=== WHAT TO PRODUCE ===
The expected output is every entry, repeated exactly.

(Items listed in a dataset)
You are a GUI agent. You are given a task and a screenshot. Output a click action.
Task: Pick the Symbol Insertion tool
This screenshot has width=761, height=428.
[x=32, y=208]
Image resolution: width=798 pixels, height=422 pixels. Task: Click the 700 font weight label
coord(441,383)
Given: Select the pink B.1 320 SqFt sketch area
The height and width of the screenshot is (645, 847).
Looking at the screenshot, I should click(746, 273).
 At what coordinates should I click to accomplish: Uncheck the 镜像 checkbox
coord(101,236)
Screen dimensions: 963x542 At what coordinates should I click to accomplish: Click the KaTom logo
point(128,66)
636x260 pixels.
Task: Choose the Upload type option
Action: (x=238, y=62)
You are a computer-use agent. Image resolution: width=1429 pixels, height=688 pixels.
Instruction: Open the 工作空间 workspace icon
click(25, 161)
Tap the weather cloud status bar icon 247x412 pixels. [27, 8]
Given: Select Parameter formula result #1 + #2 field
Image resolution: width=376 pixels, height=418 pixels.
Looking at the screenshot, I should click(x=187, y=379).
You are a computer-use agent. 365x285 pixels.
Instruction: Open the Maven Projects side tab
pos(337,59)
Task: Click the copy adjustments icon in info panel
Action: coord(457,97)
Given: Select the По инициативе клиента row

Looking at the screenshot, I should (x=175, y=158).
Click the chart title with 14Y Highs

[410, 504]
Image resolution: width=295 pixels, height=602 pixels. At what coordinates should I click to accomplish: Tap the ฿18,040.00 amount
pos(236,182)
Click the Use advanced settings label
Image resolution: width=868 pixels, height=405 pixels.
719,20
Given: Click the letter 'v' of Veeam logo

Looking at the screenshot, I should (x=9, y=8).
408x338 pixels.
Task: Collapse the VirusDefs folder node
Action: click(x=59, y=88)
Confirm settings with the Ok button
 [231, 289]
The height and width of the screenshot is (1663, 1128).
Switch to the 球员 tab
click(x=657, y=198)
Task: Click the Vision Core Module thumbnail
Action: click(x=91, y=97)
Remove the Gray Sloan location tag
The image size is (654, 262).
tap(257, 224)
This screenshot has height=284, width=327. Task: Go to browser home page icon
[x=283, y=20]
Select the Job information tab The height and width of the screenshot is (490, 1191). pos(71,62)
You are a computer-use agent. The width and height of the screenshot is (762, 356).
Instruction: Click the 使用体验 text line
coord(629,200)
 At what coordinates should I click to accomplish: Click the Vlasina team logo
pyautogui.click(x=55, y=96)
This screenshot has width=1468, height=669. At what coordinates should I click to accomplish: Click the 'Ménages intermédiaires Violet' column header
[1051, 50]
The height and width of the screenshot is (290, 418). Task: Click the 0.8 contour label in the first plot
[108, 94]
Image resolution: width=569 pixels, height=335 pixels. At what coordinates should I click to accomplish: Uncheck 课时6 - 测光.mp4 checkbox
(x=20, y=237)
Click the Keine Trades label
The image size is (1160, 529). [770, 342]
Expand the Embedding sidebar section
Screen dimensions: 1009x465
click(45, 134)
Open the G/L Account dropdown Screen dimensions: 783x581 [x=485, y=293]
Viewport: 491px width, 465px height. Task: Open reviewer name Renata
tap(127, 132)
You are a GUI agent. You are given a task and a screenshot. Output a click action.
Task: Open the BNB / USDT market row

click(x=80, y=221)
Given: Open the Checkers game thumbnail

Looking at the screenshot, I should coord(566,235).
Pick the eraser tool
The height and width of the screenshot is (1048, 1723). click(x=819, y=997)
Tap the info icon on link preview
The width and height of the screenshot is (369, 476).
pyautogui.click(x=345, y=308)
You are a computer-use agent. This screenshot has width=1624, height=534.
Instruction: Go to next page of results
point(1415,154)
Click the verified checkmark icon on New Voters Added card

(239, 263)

=== SOLVED EXERCISE ===
You are a GUI agent. You are given a task and a screenshot. Output a click action.
Task: Pick the Symbol Insertion tool
This screenshot has width=761, height=428.
[x=32, y=208]
Image resolution: width=798 pixels, height=422 pixels. Task: Click the 700 font weight label
coord(441,383)
Given: Select the pink B.1 320 SqFt sketch area
The height and width of the screenshot is (645, 847).
Looking at the screenshot, I should click(746, 273).
 At what coordinates should I click to accomplish: Uncheck the 镜像 checkbox
coord(101,236)
Screen dimensions: 963x542 At what coordinates should I click to accomplish: Click the KaTom logo
point(128,66)
636x260 pixels.
Task: Choose the Upload type option
Action: (x=238, y=62)
You are a computer-use agent. Image resolution: width=1429 pixels, height=688 pixels.
Instruction: Open the 工作空间 workspace icon
click(25, 161)
Tap the weather cloud status bar icon 247x412 pixels. [27, 8]
Given: Select Parameter formula result #1 + #2 field
Image resolution: width=376 pixels, height=418 pixels.
Looking at the screenshot, I should click(x=187, y=379).
You are a computer-use agent. 365x285 pixels.
Instruction: Open the Maven Projects side tab
pos(337,59)
Task: Click the copy adjustments icon in info panel
Action: coord(457,97)
Given: Select the По инициативе клиента row

Looking at the screenshot, I should (x=175, y=158).
Click the chart title with 14Y Highs

[410, 504]
Image resolution: width=295 pixels, height=602 pixels. At what coordinates should I click to accomplish: Tap the ฿18,040.00 amount
pos(236,182)
Click the Use advanced settings label
Image resolution: width=868 pixels, height=405 pixels.
719,20
Given: Click the letter 'v' of Veeam logo

Looking at the screenshot, I should (x=9, y=8).
408x338 pixels.
Task: Collapse the VirusDefs folder node
Action: click(x=59, y=88)
Confirm settings with the Ok button
 [231, 289]
The height and width of the screenshot is (1663, 1128).
Switch to the 球员 tab
click(x=657, y=198)
Task: Click the Vision Core Module thumbnail
Action: click(x=91, y=97)
Remove the Gray Sloan location tag
The image size is (654, 262).
tap(257, 224)
This screenshot has height=284, width=327. Task: Go to browser home page icon
[x=283, y=20]
Select the Job information tab The height and width of the screenshot is (490, 1191). pos(71,62)
You are a computer-use agent. The width and height of the screenshot is (762, 356).
Instruction: Click the 使用体验 text line
coord(629,200)
 At what coordinates should I click to accomplish: Click the Vlasina team logo
pyautogui.click(x=55, y=96)
This screenshot has width=1468, height=669. At what coordinates should I click to accomplish: Click the 'Ménages intermédiaires Violet' column header
[1051, 50]
The height and width of the screenshot is (290, 418). Task: Click the 0.8 contour label in the first plot
[108, 94]
Image resolution: width=569 pixels, height=335 pixels. At what coordinates should I click to accomplish: Uncheck 课时6 - 测光.mp4 checkbox
(x=20, y=237)
Click the Keine Trades label
The image size is (1160, 529). [770, 342]
Expand the Embedding sidebar section
Screen dimensions: 1009x465
click(45, 134)
Open the G/L Account dropdown Screen dimensions: 783x581 [x=485, y=293]
Viewport: 491px width, 465px height. Task: Open reviewer name Renata
tap(127, 132)
You are a GUI agent. You are given a task and a screenshot. Output a click action.
Task: Open the BNB / USDT market row

click(x=80, y=221)
Given: Open the Checkers game thumbnail

Looking at the screenshot, I should coord(566,235).
Pick the eraser tool
The height and width of the screenshot is (1048, 1723). click(x=819, y=997)
Tap the info icon on link preview
The width and height of the screenshot is (369, 476).
pyautogui.click(x=345, y=308)
You are a computer-use agent. This screenshot has width=1624, height=534.
Instruction: Go to next page of results
point(1415,154)
Click the verified checkmark icon on New Voters Added card

(239, 263)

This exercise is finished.